> [QUOTED PASSAGE]:
____________

India’s Supreme Court this week gave its first order enforcing an Indian citizen’s right to be forgotten when it directed the court registry to begin the process on how the details of a married couple, locked in litigation, can be removed from online search engines. The right was laid down by the top court in its landmark Puttaswamy judgment of 2017, when it held privacy as a fundamental right for Indian citizens. Justice Sanjay Kishan Kaul, who was part of the nine-judge bench that delivered the order, said such a right was crucial in today’s age, when information is widely available. “The impact of the digital age results in information on the internet being permanent. Humans forget, but the internet does not forget and does not let humans forget,” he wrote in a concurrent judgment.

____________

> [DATA]:
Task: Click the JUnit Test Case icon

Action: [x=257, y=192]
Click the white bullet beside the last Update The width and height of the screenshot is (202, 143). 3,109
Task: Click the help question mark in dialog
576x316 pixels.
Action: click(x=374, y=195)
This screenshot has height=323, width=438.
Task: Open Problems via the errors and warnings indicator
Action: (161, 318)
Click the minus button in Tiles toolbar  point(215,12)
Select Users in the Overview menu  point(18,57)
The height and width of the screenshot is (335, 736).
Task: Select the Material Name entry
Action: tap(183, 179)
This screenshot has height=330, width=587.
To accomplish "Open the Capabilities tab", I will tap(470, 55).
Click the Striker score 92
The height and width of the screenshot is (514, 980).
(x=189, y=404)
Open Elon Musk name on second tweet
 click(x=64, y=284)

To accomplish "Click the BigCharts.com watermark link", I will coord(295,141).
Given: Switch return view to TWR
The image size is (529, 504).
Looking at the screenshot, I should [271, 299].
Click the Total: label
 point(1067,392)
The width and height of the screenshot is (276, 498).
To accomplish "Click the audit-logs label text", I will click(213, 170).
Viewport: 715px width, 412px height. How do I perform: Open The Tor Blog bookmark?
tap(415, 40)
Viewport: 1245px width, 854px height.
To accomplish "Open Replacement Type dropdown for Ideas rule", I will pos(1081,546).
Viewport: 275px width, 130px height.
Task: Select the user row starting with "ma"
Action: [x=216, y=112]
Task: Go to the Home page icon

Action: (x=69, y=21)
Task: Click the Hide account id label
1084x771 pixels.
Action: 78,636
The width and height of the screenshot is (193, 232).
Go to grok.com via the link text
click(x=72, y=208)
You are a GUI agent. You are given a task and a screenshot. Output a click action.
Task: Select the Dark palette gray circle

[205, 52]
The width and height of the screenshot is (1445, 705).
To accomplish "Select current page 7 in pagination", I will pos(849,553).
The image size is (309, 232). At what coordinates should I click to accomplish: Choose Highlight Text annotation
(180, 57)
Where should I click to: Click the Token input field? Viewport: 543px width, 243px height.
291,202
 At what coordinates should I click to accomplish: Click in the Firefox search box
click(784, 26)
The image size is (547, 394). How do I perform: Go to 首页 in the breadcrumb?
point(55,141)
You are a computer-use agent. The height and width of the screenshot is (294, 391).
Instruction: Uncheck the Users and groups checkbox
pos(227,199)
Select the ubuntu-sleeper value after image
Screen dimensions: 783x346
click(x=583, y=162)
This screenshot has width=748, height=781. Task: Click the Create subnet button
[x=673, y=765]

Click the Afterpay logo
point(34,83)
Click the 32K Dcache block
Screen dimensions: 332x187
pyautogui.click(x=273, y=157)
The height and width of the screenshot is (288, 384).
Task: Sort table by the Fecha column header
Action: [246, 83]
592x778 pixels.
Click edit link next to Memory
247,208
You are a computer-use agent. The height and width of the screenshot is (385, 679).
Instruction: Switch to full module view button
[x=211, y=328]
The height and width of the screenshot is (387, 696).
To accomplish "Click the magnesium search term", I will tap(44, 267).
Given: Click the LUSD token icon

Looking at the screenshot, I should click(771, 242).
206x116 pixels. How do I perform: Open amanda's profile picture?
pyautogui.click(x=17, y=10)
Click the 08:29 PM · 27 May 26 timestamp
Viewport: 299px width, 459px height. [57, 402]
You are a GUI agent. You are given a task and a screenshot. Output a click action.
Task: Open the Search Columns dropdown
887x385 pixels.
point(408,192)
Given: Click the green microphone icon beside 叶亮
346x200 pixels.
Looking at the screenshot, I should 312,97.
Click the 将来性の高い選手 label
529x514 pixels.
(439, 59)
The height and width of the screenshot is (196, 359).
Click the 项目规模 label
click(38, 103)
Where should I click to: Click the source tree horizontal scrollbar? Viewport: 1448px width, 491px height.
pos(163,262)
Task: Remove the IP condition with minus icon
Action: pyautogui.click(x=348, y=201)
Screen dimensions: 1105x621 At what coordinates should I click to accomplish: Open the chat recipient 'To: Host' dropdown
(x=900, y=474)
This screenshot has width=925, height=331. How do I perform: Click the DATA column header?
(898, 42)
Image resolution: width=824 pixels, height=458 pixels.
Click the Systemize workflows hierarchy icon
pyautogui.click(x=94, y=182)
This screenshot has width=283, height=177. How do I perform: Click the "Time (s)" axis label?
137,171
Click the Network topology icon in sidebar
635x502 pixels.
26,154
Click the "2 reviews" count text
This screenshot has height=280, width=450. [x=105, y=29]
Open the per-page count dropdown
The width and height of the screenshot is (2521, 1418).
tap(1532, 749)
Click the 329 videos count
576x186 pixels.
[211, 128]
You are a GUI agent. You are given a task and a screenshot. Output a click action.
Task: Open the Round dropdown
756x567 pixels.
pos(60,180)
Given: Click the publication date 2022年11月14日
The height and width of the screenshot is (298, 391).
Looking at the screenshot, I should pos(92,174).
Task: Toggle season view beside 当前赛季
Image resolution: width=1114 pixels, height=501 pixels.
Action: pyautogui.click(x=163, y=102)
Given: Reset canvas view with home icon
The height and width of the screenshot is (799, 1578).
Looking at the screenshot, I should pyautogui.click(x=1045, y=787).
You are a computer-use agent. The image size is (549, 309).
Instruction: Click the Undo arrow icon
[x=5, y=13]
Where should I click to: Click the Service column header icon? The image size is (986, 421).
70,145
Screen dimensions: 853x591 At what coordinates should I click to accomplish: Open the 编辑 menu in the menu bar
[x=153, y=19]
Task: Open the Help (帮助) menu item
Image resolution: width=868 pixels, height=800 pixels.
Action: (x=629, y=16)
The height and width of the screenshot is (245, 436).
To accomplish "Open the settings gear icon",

____________

> [EXERCISE PROMPT]:
Answer these questions about the passage on India's right to be forgotten:
(a) Whose details did the Supreme Court's order concern?
(b) In which judgment, and in what year, did the court lay down the right?
(c) How many judges sat on the bench that Justice Sanjay Kishan Kaul was part of?

> [REPLY]:
(a) A married couple locked in litigation.
(b) The Puttaswamy judgment of 2017.
(c) Nine.